Data to process
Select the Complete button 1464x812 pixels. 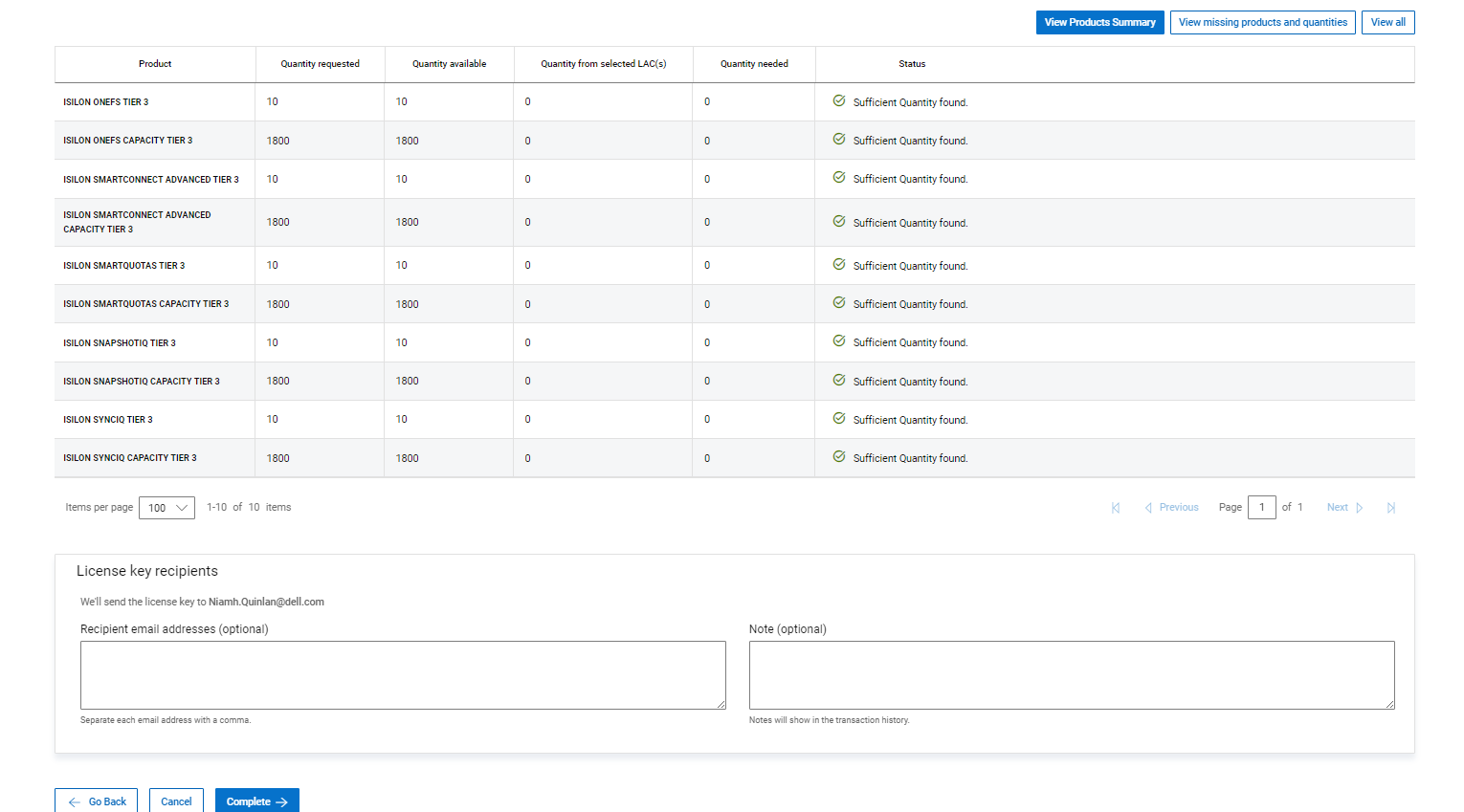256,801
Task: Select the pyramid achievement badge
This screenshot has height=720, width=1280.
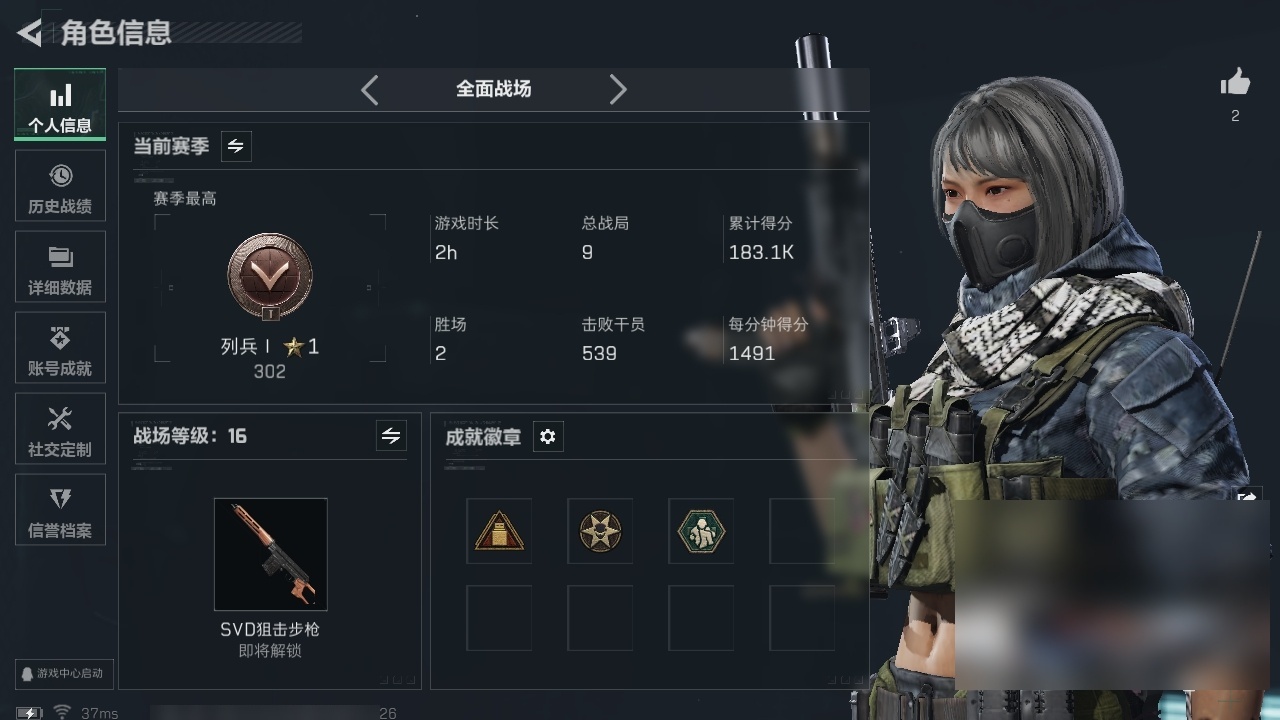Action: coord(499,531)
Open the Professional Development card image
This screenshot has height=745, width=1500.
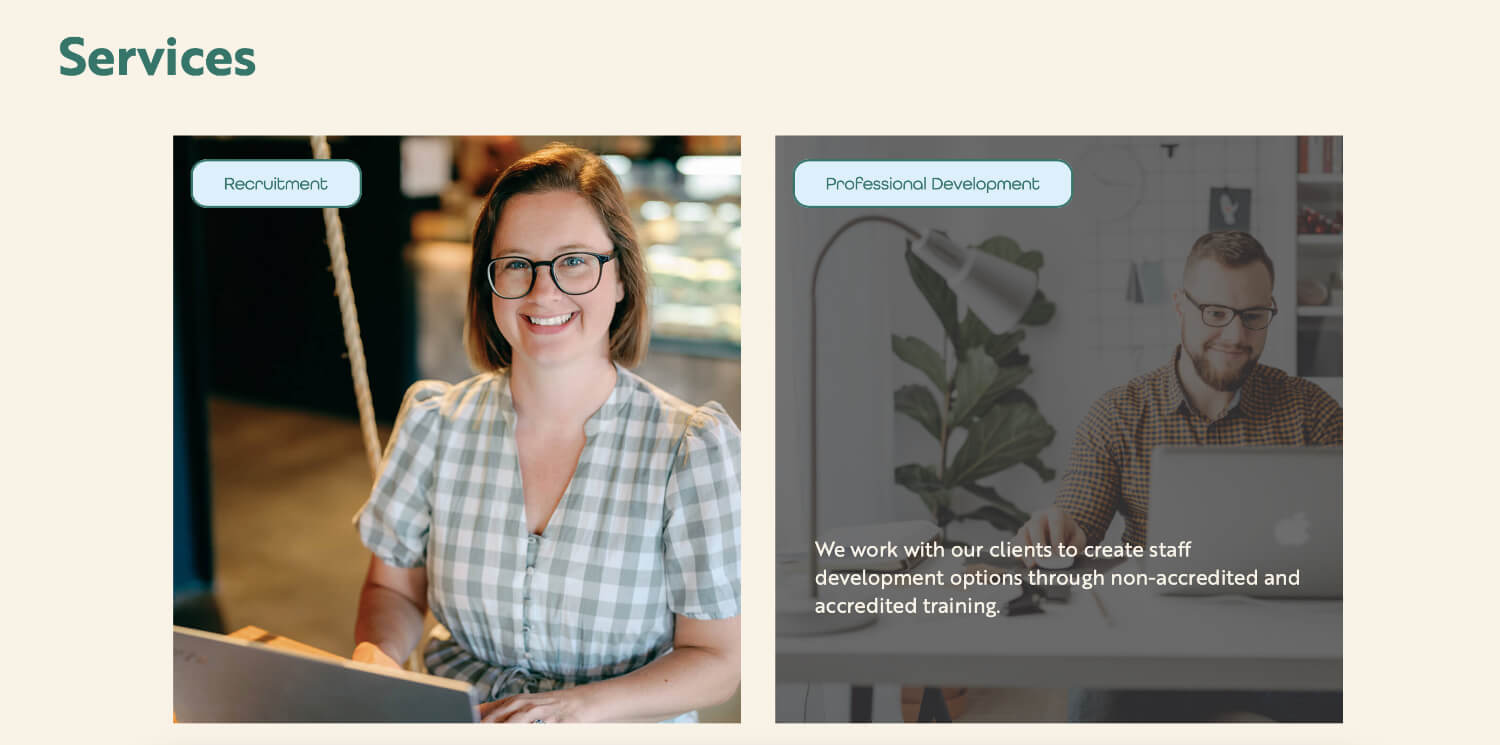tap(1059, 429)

To do
Convert everything from the line containing "Open the Professional Development card image" down to the end of the rows into a two-column CSV with the headers instruction and answer. Put one CSV line per row, with each value in a single quoted field, replace line breaks with spaces, and omit the pictures.

Answer below
instruction,answer
"Open the Professional Development card image This screenshot has height=745, width=1500.","tap(1059, 429)"